◆ **Description of the task**
Please find the line that holds "The height and" below and reproduce it, along with every line after it through the end, exactly and without pictures.

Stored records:
—————

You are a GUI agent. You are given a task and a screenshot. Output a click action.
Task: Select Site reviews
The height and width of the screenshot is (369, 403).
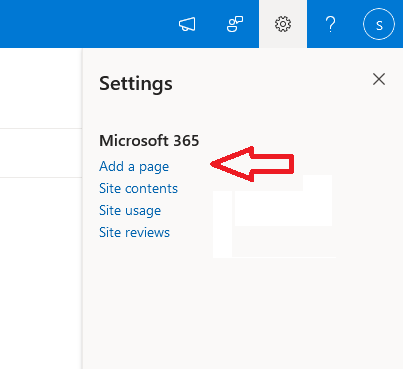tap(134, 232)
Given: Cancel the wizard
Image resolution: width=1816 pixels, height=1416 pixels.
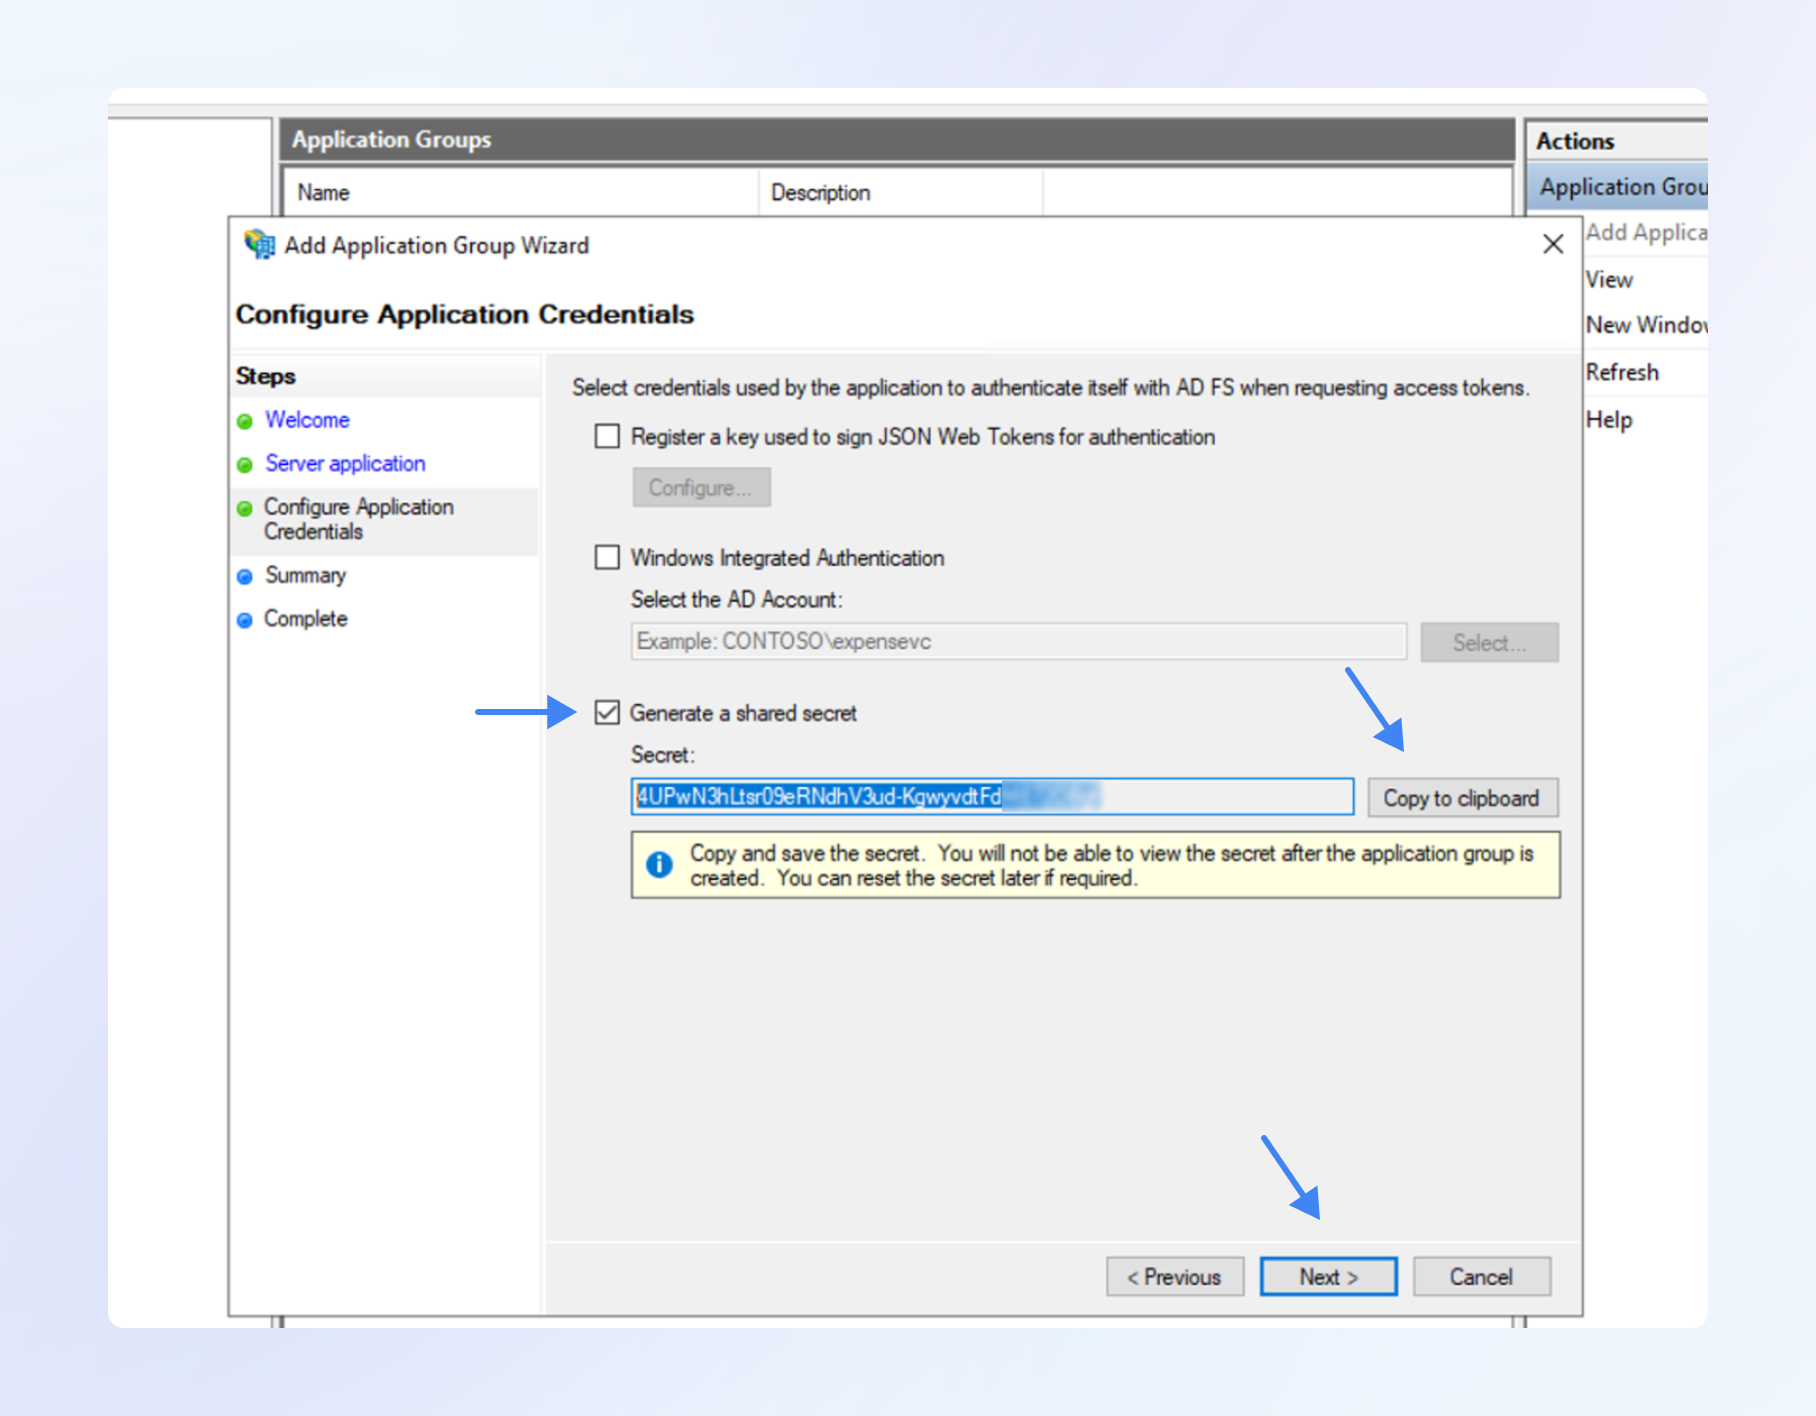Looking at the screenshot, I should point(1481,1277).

—————

◆ **Output below**
The height and width of the screenshot is (369, 403).
tap(134, 232)
Given: Cancel the wizard
Image resolution: width=1816 pixels, height=1416 pixels.
Looking at the screenshot, I should point(1481,1277).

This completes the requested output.